- **Work to complete**
Begin your copy at the line that contains "[סגור] (487, 640)" and carry it on, exactly, to the last line of the material below.

- **Records for the task**

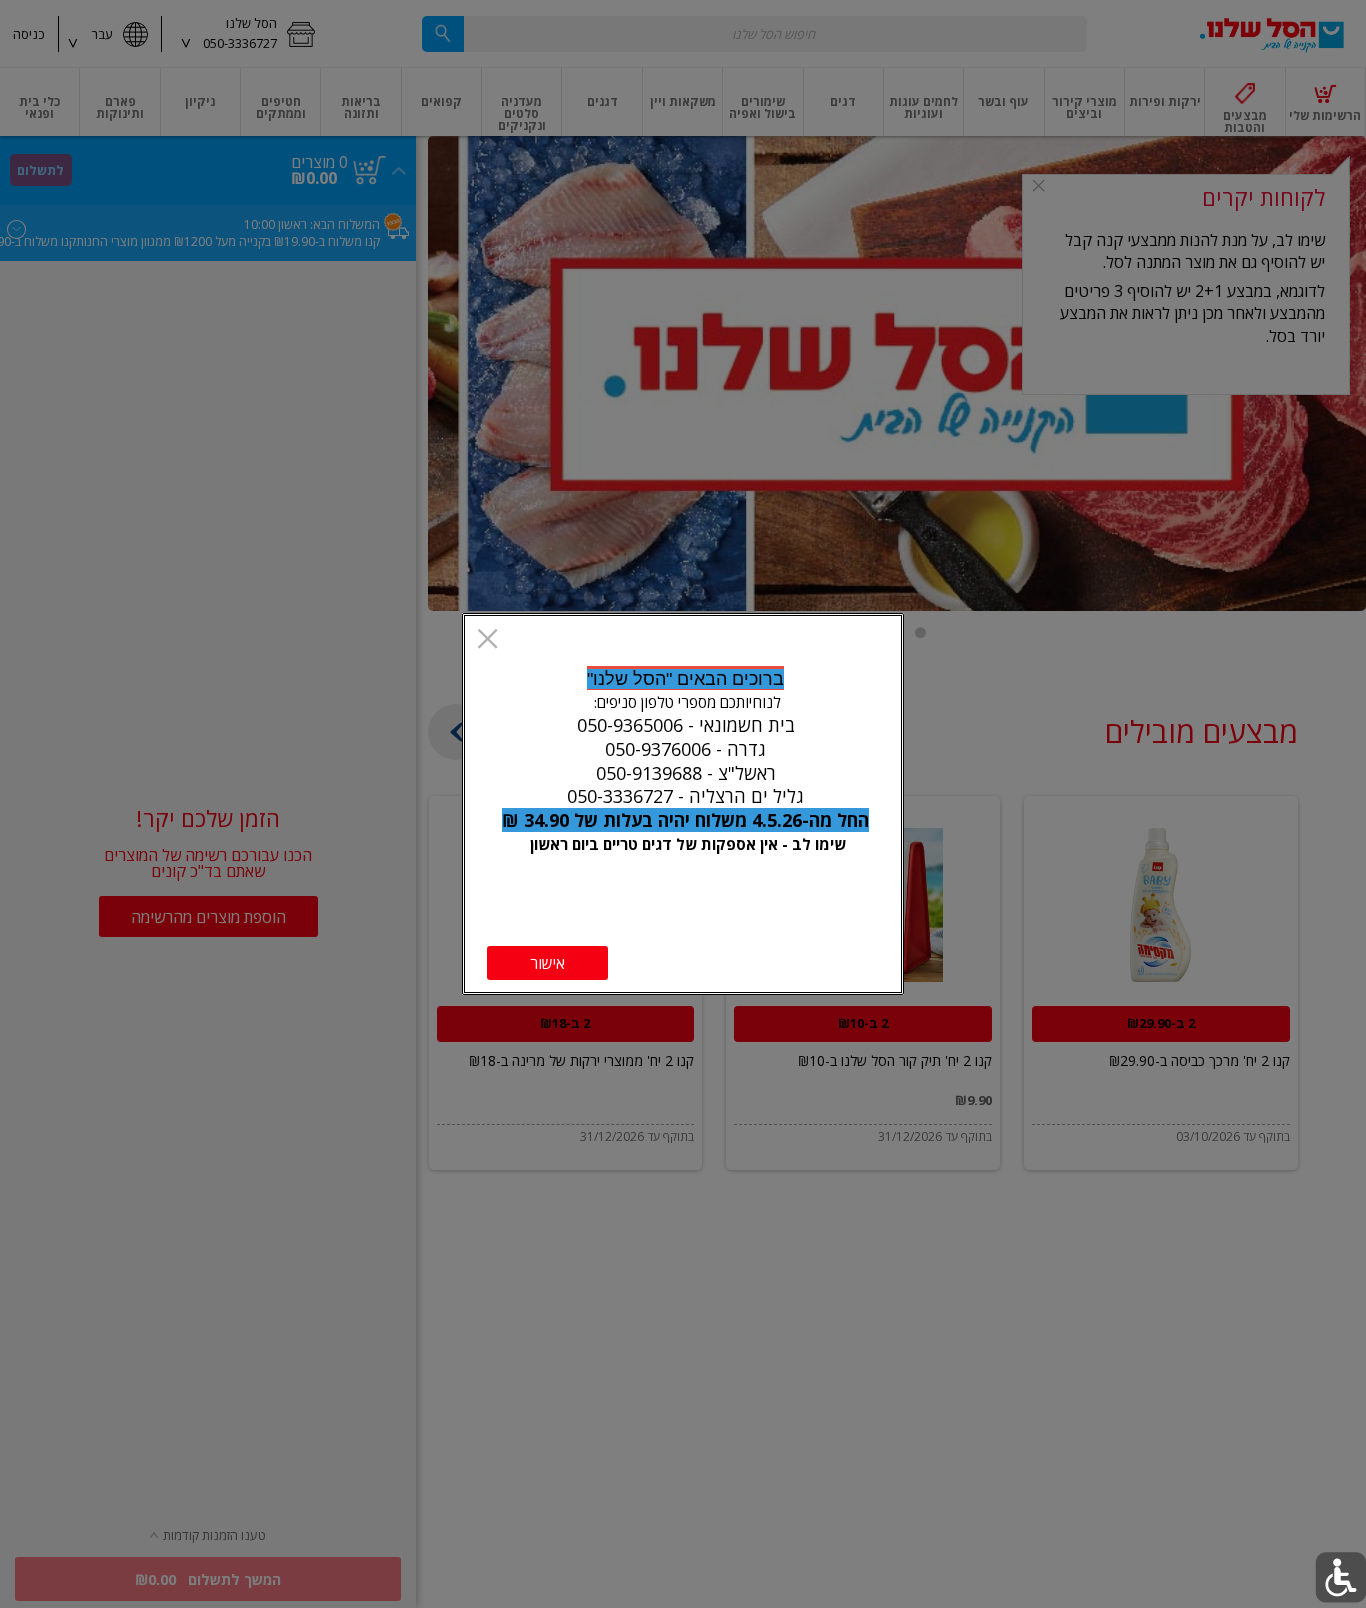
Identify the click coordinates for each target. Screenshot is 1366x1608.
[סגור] (487, 640)
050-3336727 (620, 796)
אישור (547, 963)
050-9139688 (649, 773)
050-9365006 (630, 725)
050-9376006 (658, 749)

- **Output below**
[סגור] (487, 640)
050-3336727 (620, 796)
אישור (547, 963)
050-9139688 (649, 773)
050-9365006 (630, 725)
050-9376006 (658, 749)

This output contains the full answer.